Directional cell migration due to mechanosensing for invivo microenvironment, such as microgrooved surfaces, is an essential process in tissue growth and repair in both normal and pathological states. Cell migration responses on the microgrooved surfaces might be reflected by the cell type difference, which is deeply involved in cellular physiological functions. Although the responses are implicated in focal adhesions (FAs) of cells, limited information is available about cell migration behavior on the microgrooved surfaces whose dimensions are comparable with the size of FAs. In the present study, we investigated the cell orientation and migration behavior of normal vascular smooth muscle cells (VSMCs) and cervical cancer HeLa cells on the microgrooved surface. The cells were cultured on the PDMS substrate comprising shallow grooves with 2-µm width and approximately 150-nm depth, which indicates the same order of magnitude as that of the horizontal and vertical size of FAs, respectively.
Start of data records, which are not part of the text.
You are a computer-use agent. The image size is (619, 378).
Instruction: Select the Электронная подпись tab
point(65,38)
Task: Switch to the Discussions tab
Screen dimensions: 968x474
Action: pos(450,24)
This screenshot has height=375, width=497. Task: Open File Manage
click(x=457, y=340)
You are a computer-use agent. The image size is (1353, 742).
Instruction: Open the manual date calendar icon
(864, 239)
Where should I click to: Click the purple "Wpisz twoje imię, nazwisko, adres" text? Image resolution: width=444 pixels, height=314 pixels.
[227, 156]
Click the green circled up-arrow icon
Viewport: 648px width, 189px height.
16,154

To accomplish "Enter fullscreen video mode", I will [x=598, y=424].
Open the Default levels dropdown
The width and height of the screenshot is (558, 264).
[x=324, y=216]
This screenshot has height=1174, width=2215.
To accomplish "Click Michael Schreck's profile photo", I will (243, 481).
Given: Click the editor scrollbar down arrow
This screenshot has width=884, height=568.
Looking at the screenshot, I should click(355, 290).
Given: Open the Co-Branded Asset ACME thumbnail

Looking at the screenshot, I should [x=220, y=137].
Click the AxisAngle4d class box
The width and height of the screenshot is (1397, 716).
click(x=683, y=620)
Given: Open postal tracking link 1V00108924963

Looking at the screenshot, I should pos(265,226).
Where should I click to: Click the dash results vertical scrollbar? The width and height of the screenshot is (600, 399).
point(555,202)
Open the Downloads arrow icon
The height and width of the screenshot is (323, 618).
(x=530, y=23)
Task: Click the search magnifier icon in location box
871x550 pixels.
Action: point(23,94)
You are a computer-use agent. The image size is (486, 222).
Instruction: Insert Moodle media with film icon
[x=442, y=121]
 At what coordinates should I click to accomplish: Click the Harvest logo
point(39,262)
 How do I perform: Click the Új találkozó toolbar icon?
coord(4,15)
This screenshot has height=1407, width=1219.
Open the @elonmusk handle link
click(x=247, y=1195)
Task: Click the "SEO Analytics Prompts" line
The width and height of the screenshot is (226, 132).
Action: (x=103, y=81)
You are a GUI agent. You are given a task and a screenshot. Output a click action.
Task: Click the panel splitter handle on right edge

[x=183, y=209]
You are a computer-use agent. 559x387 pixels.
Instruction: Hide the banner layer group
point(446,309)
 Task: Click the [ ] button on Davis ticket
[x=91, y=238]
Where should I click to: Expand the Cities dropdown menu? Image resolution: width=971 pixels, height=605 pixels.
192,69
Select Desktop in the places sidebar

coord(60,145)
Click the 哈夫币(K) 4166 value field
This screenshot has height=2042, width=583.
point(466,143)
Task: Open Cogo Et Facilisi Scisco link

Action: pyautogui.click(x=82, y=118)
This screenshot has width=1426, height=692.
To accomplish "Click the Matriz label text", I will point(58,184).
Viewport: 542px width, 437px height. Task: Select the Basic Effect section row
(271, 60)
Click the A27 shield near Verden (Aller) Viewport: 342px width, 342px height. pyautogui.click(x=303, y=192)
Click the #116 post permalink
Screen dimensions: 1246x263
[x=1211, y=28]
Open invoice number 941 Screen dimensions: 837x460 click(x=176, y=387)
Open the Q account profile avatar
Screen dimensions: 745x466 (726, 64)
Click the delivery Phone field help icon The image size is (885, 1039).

The cell migration and intracellular structures were analyzed by live cell imaging and confocal fluorescence microscopy. The intracellular tension was also assessed using atomic force microscopy (AFM). VSMCs presenting well-aligned actin stress fibers with mature FAs revealed marked cell elongation and directional migration on the grooves; however, HeLa cells with nonoriented F-actin with smaller FAs did not. The internal force of the actin fibers was significantly higher in VSMCs than that in HeLa cells, and the increase or decrease in the cytoskeletal forces improved or diminished the sensing ability for shallow grooves, respectively. The results strongly indicated that directional cell migration should be modulated by cell type-specific cytoskeletal arrangements and intracellular traction forces. The differences in cell type-specific orientation and migration responses can be emphasized on the microgrooves as large as the horizontal and vertical size of FAs. The microgoove structure in the size range of the FA protein complex is a powerful tool to clarify subtle differences in the intracellular force-dependent substrate mechanosensing.